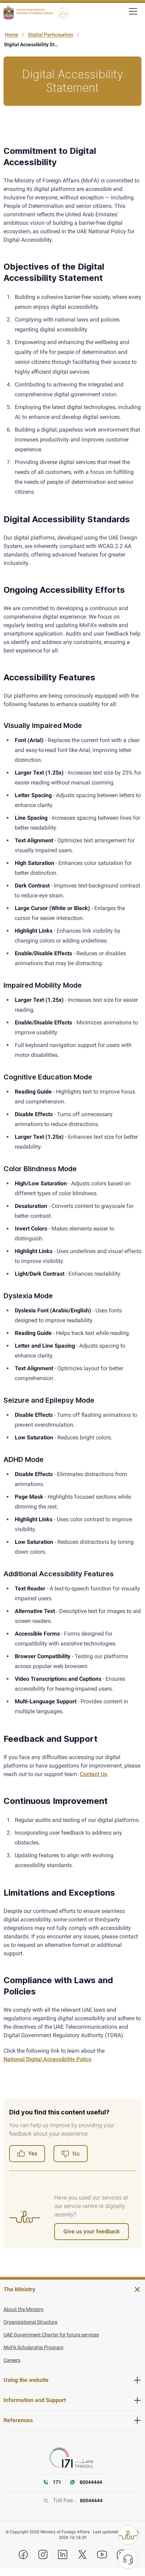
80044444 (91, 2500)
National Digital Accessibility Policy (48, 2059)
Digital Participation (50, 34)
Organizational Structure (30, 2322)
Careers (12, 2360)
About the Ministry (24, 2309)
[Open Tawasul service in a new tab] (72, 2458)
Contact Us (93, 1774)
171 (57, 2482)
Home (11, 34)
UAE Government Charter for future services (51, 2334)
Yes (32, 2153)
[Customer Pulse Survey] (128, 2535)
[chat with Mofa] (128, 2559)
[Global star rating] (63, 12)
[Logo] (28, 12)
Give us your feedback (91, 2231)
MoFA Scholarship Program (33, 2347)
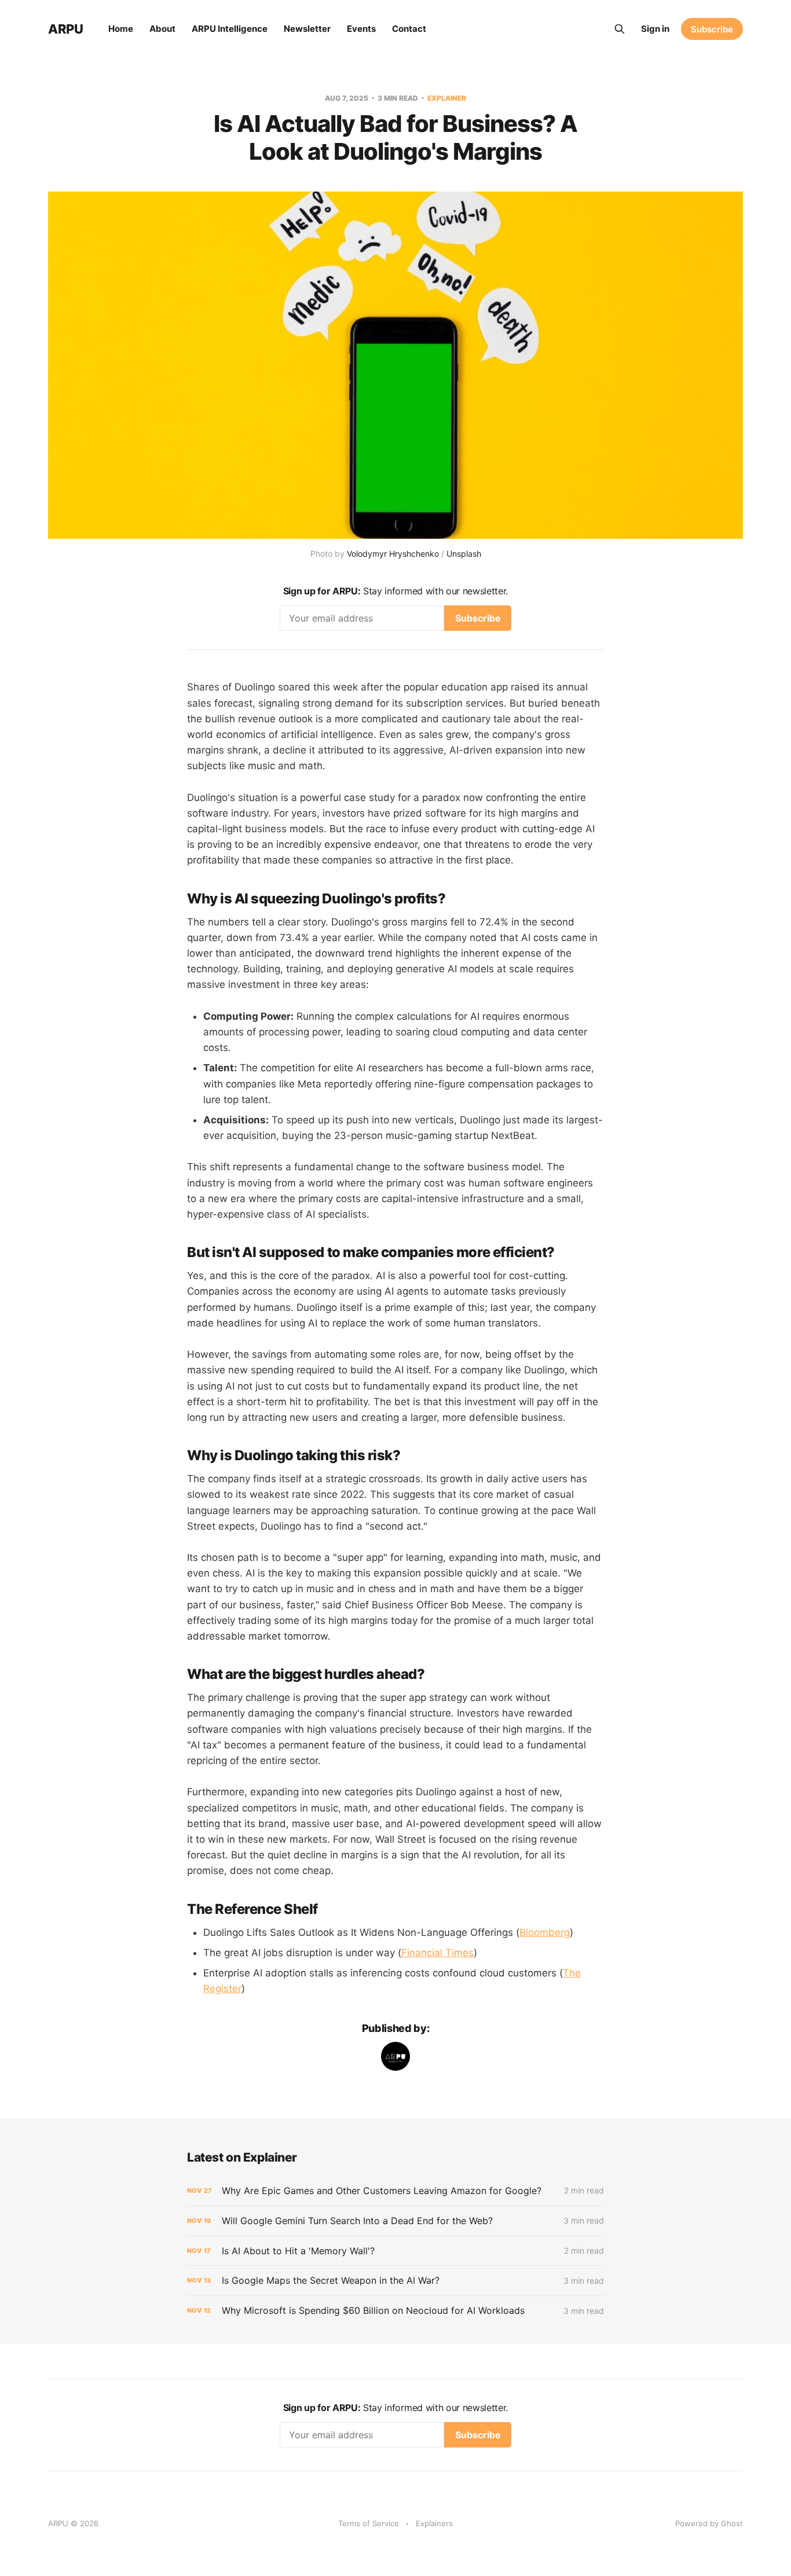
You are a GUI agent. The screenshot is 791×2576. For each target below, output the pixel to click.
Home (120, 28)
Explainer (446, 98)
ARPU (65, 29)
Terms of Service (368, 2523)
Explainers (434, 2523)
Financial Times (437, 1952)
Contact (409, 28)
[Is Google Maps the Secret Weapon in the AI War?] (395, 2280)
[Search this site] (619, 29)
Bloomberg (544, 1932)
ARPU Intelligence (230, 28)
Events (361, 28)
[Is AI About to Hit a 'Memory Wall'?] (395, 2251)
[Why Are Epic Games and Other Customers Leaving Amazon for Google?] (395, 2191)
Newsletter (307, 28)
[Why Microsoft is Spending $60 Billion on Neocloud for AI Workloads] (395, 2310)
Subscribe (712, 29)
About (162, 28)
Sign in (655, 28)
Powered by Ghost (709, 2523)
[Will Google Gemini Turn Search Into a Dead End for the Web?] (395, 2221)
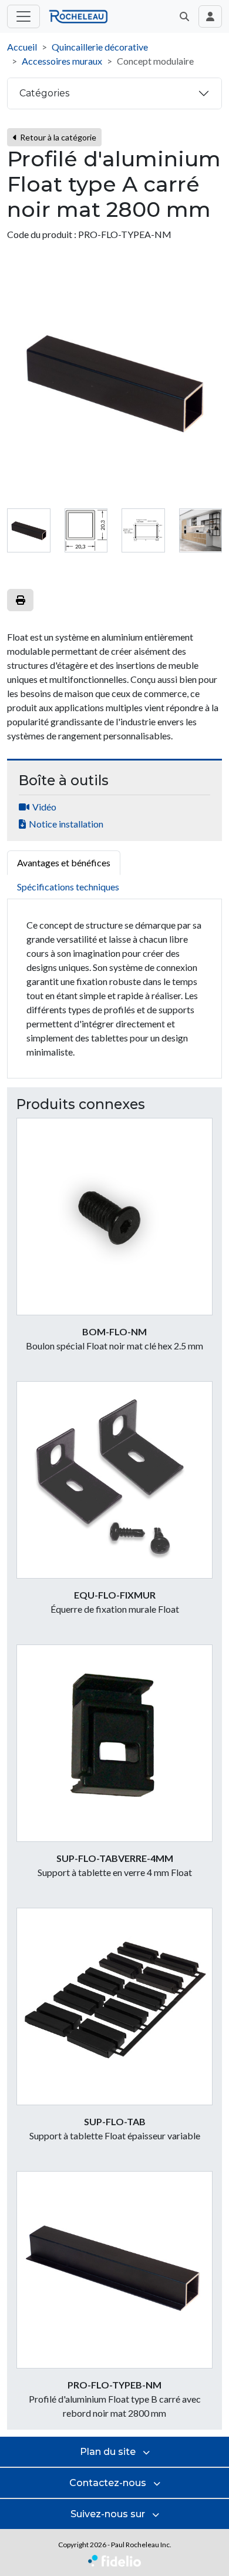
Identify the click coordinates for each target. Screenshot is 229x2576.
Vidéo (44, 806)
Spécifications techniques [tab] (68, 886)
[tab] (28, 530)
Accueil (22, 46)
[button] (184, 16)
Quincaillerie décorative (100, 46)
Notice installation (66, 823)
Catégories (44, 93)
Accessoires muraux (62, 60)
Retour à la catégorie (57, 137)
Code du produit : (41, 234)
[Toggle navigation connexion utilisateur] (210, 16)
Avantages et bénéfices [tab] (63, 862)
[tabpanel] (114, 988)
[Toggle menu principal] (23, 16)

= = = = = = =

TASK: Reproduce each entry precisely, dropping only the pictures.

EXERCISE ANSWER:
80044444 (91, 2500)
National Digital Accessibility Policy (48, 2059)
Digital Participation (50, 34)
Organizational Structure (30, 2322)
Careers (12, 2360)
About the Ministry (24, 2309)
[Open Tawasul service in a new tab] (72, 2458)
Contact Us (93, 1774)
171 (57, 2482)
Home (11, 34)
UAE Government Charter for future services (51, 2334)
Yes (32, 2153)
[Customer Pulse Survey] (128, 2535)
[chat with Mofa] (128, 2559)
[Global star rating] (63, 12)
[Logo] (28, 12)
Give us your feedback (91, 2231)
MoFA Scholarship Program (33, 2347)
You are a GUI agent. The screenshot is 791×2576. For each target below, output the pixel to click.
Home (120, 28)
Explainer (446, 98)
ARPU (65, 29)
Terms of Service (368, 2523)
Explainers (434, 2523)
Financial Times (437, 1952)
Contact (409, 28)
[Is Google Maps the Secret Weapon in the AI War?] (395, 2280)
[Search this site] (619, 29)
Bloomberg (544, 1932)
ARPU Intelligence (230, 28)
Events (361, 28)
[Is AI About to Hit a 'Memory Wall'?] (395, 2251)
[Why Are Epic Games and Other Customers Leaving Amazon for Google?] (395, 2191)
Newsletter (307, 28)
[Why Microsoft is Spending $60 Billion on Neocloud for AI Workloads] (395, 2310)
Subscribe (712, 29)
About (162, 28)
Sign in (655, 28)
Powered by Ghost (709, 2523)
[Will Google Gemini Turn Search Into a Dead End for the Web?] (395, 2221)
Identify the click coordinates for each target. Screenshot is 229x2576.
Vidéo (44, 806)
Spécifications techniques [tab] (68, 886)
[tab] (28, 530)
Accueil (22, 46)
[button] (184, 16)
Quincaillerie décorative (100, 46)
Notice installation (66, 823)
Catégories (44, 93)
Accessoires muraux (62, 60)
Retour à la catégorie (57, 137)
Code du produit : (41, 234)
[Toggle navigation connexion utilisateur] (210, 16)
Avantages et bénéfices [tab] (63, 862)
[tabpanel] (114, 988)
[Toggle menu principal] (23, 16)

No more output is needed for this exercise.